■ RAW DATA
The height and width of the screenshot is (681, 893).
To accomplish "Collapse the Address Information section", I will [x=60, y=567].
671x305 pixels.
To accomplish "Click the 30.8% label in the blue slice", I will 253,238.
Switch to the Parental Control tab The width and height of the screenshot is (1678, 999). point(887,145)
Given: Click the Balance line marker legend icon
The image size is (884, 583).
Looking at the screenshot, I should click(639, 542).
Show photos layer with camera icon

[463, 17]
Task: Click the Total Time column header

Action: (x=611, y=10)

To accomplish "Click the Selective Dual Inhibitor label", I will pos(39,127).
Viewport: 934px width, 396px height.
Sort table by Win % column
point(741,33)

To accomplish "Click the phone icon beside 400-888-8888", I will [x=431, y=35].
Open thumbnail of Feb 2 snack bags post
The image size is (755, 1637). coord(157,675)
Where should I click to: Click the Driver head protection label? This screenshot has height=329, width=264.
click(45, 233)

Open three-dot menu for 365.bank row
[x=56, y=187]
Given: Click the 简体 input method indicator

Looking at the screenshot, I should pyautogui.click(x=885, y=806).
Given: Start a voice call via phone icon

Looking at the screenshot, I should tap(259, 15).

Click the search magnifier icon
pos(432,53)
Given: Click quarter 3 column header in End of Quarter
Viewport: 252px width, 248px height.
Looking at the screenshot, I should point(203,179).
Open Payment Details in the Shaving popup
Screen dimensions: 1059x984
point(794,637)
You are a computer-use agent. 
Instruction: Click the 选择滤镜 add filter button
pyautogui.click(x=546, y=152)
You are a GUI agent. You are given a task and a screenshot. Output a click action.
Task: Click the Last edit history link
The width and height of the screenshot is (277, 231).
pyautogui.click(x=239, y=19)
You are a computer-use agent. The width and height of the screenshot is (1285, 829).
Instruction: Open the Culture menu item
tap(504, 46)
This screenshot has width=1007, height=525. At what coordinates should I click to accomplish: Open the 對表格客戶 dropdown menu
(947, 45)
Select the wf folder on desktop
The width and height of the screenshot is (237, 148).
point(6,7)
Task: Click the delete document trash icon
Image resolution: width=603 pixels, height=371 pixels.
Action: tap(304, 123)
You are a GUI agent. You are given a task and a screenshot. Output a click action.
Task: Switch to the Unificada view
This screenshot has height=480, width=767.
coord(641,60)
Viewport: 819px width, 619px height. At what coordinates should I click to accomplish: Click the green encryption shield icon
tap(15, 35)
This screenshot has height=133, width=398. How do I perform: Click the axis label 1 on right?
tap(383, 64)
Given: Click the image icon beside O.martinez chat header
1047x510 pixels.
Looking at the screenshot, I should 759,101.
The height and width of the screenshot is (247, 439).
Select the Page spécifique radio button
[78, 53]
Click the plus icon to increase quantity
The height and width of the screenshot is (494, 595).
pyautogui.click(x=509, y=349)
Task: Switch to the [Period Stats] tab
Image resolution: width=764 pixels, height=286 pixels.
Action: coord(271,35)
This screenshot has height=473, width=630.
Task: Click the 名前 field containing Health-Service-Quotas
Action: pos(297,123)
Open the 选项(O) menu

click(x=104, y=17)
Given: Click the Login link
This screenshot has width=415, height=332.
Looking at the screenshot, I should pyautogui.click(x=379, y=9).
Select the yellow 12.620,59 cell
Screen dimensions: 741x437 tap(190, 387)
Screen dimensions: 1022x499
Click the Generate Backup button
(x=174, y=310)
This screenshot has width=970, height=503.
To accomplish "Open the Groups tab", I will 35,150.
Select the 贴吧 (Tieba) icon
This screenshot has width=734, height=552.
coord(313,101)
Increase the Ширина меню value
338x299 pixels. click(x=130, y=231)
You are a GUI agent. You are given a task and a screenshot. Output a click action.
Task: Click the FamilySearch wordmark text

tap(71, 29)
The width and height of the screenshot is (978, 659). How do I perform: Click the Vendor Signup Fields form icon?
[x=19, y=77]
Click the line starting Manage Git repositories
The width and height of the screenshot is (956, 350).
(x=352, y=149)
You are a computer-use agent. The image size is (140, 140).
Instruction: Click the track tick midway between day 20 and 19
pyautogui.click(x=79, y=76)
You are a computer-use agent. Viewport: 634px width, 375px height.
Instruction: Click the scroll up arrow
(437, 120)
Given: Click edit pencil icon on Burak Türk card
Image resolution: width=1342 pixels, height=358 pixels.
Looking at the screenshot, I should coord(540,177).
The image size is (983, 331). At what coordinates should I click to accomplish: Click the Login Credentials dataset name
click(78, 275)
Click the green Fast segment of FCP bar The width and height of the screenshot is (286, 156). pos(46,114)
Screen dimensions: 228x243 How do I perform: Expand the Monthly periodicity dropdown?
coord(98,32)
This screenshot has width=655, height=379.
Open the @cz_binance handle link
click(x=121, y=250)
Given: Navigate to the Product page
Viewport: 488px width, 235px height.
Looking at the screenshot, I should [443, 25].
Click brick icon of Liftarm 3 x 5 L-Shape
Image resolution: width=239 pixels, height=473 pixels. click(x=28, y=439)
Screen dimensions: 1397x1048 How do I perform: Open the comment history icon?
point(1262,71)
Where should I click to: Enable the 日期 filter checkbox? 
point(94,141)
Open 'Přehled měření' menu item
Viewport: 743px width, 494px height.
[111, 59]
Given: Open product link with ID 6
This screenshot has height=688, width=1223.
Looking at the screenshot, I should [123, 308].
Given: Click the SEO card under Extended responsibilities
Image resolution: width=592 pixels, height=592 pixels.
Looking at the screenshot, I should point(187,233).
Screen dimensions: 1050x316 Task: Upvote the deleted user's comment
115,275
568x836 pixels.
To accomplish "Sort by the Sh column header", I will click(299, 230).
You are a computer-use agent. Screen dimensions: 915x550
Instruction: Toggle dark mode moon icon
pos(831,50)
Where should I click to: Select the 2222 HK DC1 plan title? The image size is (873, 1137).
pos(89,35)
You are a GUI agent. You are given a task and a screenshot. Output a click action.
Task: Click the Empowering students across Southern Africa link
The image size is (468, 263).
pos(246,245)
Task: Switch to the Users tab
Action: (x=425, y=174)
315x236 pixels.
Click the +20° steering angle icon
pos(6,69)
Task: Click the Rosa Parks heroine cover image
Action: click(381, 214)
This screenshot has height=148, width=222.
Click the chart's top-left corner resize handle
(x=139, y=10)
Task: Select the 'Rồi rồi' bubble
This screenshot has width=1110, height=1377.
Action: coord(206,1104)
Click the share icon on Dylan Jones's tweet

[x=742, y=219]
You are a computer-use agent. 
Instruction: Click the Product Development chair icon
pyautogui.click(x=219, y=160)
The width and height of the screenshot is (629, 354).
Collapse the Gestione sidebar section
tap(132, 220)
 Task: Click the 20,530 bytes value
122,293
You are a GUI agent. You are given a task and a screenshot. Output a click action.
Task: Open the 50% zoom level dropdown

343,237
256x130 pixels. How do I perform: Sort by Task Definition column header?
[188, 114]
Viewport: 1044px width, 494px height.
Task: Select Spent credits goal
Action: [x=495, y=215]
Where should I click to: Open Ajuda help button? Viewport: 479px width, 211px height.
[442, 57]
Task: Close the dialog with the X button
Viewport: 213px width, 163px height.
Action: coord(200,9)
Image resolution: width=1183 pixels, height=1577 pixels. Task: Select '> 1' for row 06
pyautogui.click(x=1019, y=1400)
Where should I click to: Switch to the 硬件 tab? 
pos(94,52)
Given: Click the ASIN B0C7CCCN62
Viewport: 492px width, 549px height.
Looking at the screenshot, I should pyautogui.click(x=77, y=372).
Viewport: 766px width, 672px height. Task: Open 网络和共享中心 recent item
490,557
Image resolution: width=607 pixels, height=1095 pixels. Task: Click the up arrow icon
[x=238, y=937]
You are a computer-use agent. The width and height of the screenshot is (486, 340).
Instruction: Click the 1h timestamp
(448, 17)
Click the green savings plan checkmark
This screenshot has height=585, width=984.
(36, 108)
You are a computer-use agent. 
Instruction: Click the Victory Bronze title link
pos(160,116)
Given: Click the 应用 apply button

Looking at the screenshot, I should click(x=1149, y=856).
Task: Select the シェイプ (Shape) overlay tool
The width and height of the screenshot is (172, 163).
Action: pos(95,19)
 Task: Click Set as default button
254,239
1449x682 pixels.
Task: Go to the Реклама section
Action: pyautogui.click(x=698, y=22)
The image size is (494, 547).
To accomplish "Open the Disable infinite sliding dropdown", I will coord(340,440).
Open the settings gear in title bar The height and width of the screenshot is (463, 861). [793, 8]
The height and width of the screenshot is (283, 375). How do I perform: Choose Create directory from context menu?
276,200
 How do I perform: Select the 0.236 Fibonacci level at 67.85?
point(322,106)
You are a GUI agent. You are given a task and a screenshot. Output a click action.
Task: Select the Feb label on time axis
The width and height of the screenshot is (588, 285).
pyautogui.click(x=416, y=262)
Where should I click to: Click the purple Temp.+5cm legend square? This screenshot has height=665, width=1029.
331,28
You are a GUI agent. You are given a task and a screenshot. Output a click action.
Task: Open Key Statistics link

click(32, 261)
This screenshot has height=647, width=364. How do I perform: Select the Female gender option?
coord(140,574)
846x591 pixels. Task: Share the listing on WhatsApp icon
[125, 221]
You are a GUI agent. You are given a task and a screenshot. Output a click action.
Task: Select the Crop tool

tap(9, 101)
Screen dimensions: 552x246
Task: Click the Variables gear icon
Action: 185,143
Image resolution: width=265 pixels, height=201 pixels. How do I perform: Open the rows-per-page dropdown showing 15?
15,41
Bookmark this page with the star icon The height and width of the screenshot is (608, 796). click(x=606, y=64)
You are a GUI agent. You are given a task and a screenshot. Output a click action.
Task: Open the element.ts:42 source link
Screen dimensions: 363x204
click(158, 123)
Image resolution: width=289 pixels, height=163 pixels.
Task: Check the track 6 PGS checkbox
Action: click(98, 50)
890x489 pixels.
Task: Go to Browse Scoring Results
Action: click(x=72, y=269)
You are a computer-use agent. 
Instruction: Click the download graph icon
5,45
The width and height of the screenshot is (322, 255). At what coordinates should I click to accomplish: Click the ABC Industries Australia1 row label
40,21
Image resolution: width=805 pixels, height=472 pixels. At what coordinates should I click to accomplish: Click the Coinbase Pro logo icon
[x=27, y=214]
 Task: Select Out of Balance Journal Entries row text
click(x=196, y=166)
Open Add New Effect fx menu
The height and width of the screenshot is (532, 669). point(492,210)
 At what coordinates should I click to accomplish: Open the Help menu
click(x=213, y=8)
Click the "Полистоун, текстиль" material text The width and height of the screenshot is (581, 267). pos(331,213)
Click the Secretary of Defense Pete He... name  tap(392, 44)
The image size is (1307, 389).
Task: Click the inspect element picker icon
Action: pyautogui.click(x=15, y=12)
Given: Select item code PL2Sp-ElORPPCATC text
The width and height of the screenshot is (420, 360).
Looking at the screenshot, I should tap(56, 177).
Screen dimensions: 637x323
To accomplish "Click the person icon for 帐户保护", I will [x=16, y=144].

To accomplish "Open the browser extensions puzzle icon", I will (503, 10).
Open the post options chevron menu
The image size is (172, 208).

■ WORK REQUIRED
Only the lines above from the one with "The width and height of the screenshot is (978, 659)." through the one with "You are a computer-use agent. The image" should be duplicated, character for character.

■ TASK SOLUTION
The width and height of the screenshot is (978, 659). How do I perform: Click the Vendor Signup Fields form icon?
[x=19, y=77]
Click the line starting Manage Git repositories
The width and height of the screenshot is (956, 350).
(x=352, y=149)
You are a computer-use agent. The image size is (140, 140).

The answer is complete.